** RAW DATA follows **

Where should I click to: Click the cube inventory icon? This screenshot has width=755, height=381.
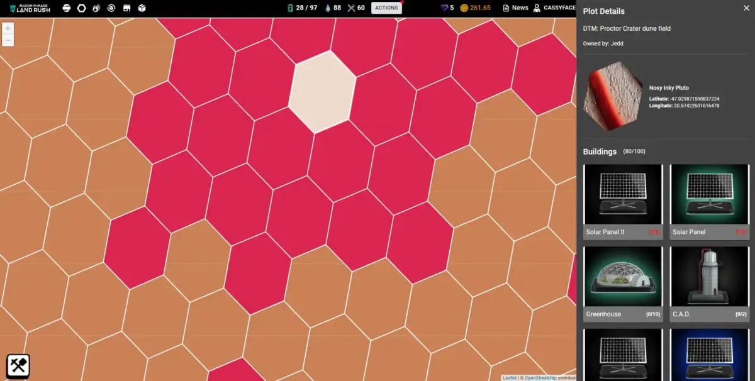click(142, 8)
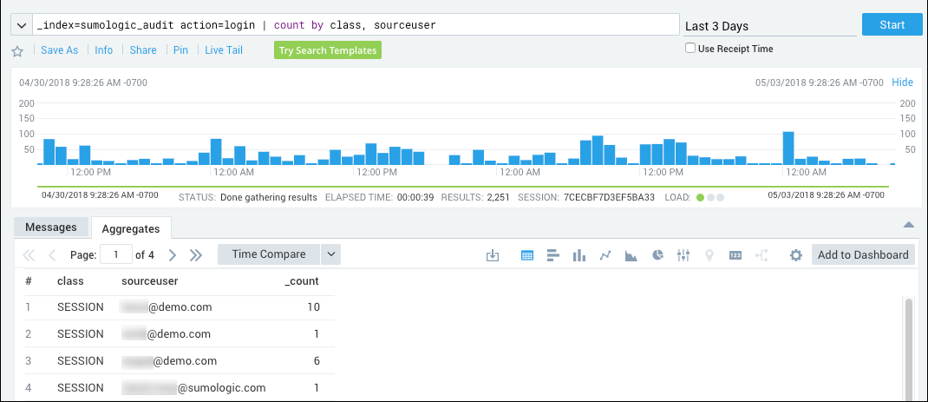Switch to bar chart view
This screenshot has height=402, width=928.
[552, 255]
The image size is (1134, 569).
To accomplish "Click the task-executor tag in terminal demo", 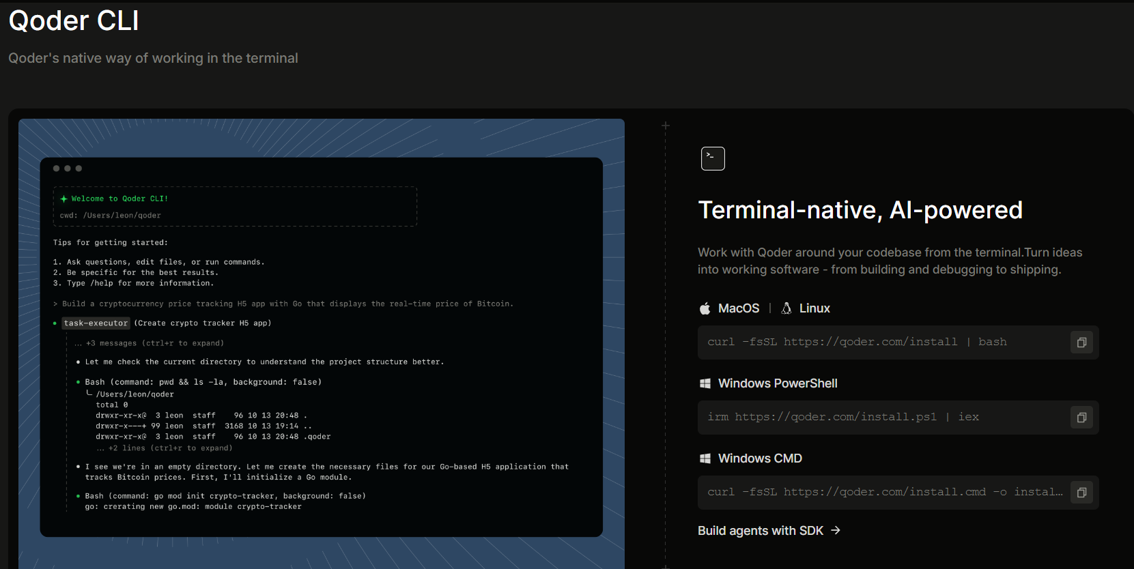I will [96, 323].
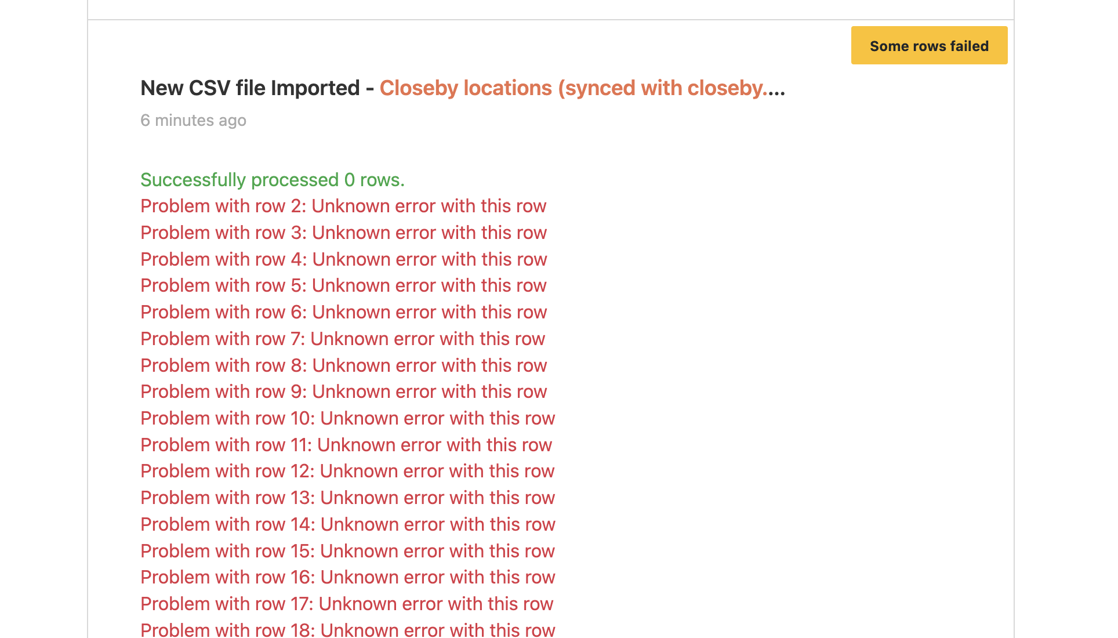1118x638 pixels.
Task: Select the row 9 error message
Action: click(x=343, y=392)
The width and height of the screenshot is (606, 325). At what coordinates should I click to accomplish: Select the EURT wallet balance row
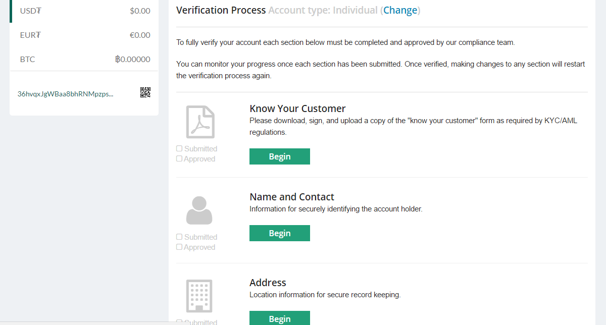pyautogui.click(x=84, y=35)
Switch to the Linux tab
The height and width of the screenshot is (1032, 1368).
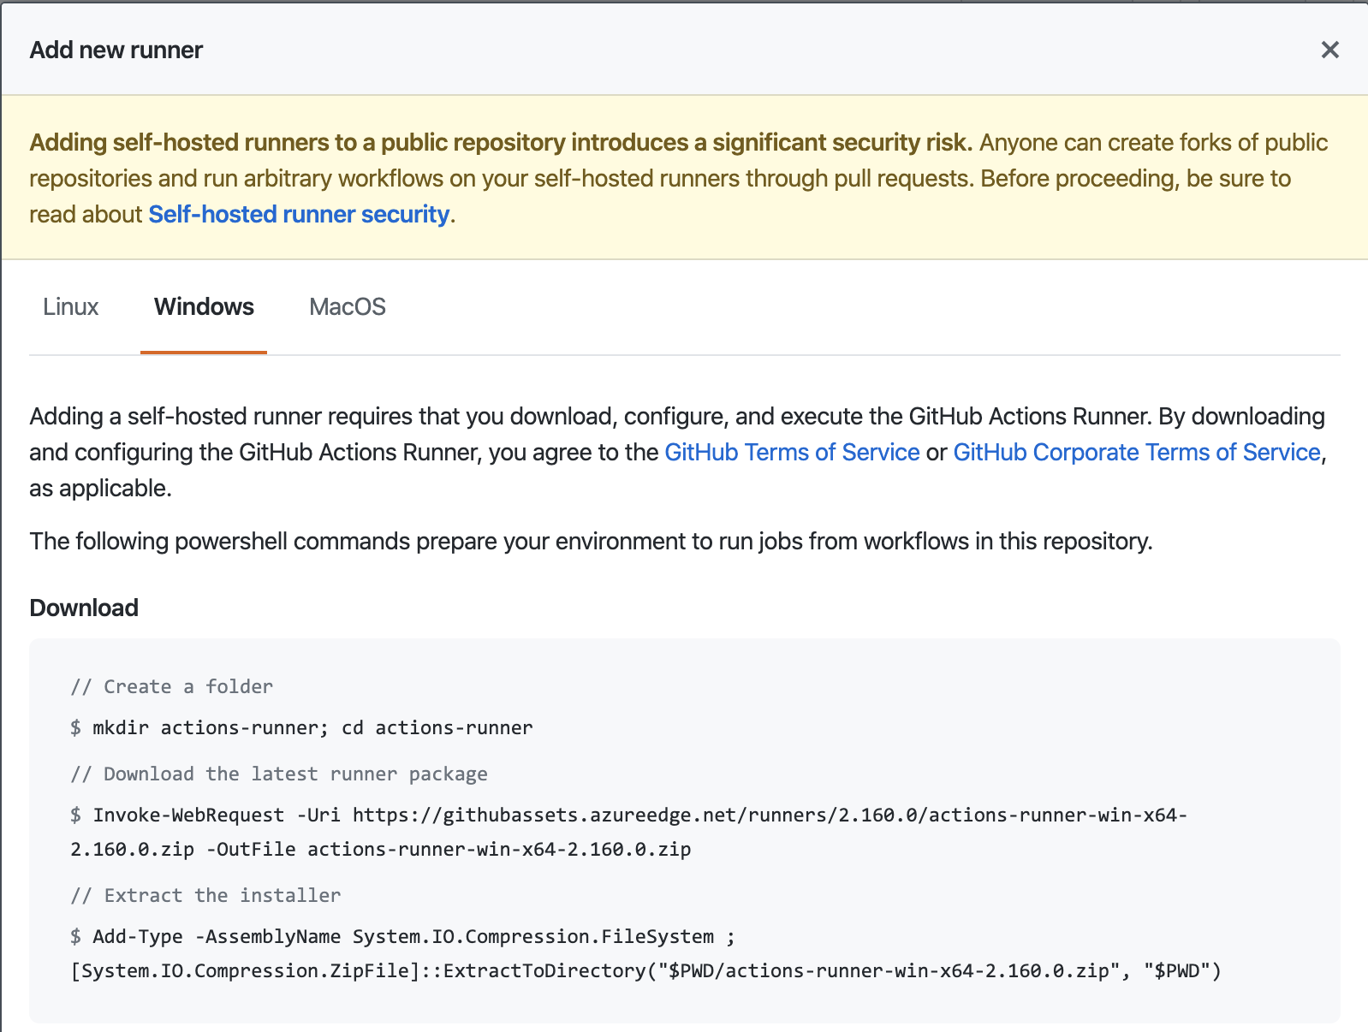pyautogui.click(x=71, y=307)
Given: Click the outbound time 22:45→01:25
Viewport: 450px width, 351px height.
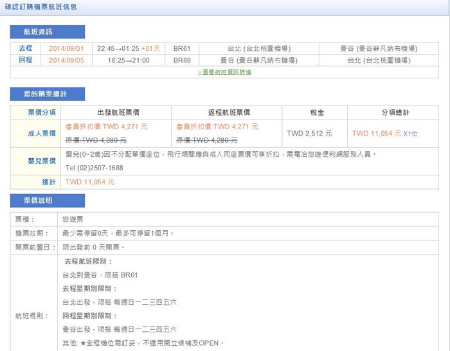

** End of RAW DATA **

## REQUIREMENT
Quote, please, every line of the material above from its start through the line that has "The image size is (1134, 569).", reproducing the words exactly and dropping any images.

## ANSWER SECTION
Where should I click to: Click the cube inventory icon? This screenshot has width=755, height=381.
click(142, 8)
Switch to bar chart view
This screenshot has height=402, width=928.
[552, 255]
The image size is (1134, 569).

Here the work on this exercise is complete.